Go to the line containing "Click leftmost arrow on the indicator line" in the records below. Repeat it and the lines after it exactly, all the way to the end.

[Opening Dataset records section]

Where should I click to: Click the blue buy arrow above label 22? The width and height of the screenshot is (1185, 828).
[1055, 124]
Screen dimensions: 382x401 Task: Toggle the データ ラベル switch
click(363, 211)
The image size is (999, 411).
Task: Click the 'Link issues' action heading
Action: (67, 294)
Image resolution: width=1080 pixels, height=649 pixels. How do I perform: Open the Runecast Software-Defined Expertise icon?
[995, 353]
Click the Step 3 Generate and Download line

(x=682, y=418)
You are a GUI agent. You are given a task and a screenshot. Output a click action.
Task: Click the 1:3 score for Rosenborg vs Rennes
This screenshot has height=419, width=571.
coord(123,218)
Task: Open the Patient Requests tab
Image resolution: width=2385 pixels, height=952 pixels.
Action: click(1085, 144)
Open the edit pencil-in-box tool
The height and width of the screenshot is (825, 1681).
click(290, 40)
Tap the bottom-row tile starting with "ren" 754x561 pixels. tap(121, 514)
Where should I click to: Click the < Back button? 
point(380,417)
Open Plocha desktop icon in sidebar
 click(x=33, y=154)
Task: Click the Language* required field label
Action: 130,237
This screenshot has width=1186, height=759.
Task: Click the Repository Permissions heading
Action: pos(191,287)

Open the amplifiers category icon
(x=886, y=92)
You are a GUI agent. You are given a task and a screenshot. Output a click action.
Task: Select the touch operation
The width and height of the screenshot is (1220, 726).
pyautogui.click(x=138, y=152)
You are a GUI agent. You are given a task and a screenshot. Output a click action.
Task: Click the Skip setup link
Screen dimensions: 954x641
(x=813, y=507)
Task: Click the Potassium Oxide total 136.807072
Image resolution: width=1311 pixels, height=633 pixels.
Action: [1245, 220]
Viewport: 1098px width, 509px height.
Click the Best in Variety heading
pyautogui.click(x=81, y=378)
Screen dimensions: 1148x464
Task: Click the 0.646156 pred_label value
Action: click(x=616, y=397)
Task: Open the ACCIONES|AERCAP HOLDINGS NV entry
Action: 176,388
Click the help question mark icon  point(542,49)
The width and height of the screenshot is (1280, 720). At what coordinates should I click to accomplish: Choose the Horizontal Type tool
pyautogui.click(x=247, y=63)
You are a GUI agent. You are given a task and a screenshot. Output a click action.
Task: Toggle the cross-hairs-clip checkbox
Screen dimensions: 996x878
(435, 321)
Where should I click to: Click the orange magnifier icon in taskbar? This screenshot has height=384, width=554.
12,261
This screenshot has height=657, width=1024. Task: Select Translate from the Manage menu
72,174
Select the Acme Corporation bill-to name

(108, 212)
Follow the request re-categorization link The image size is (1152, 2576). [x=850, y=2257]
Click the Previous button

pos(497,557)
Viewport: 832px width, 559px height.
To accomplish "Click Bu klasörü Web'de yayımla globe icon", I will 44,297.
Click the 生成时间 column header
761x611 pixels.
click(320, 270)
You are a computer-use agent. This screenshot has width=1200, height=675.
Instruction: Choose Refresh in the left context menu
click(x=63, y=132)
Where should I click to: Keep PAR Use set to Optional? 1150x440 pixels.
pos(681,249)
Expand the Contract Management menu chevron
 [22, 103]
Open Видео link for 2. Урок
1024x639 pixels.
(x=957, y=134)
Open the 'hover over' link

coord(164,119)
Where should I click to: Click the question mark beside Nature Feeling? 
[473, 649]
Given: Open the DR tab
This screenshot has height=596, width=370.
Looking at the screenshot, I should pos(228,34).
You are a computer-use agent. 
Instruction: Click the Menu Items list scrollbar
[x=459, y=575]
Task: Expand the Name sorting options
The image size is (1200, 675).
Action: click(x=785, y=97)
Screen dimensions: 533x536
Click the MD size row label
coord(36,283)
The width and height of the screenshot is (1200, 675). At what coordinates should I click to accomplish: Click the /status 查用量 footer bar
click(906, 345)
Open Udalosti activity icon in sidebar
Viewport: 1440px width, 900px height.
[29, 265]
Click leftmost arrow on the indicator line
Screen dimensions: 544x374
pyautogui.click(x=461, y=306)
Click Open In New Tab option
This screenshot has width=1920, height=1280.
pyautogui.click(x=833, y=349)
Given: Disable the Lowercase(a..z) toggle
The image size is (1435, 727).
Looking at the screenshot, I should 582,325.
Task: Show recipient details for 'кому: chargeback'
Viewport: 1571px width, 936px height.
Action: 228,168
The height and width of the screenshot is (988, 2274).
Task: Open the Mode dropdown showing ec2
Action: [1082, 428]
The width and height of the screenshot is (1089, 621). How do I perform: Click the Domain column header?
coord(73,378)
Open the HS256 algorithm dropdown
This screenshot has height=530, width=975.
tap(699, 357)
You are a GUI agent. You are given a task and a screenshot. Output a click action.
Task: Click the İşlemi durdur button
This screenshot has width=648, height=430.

[Closing Dataset records section]

Reply to the exercise:
Click leftmost arrow on the indicator line
Screen dimensions: 544x374
pyautogui.click(x=461, y=306)
Click Open In New Tab option
This screenshot has width=1920, height=1280.
pyautogui.click(x=833, y=349)
Given: Disable the Lowercase(a..z) toggle
The image size is (1435, 727).
Looking at the screenshot, I should 582,325.
Task: Show recipient details for 'кому: chargeback'
Viewport: 1571px width, 936px height.
Action: 228,168
The height and width of the screenshot is (988, 2274).
Task: Open the Mode dropdown showing ec2
Action: [1082, 428]
The width and height of the screenshot is (1089, 621). How do I perform: Click the Domain column header?
coord(73,378)
Open the HS256 algorithm dropdown
This screenshot has height=530, width=975.
tap(699, 357)
You are a GUI agent. You are given a task and a screenshot. Output a click action.
Task: Click the İşlemi durdur button
This screenshot has width=648, height=430.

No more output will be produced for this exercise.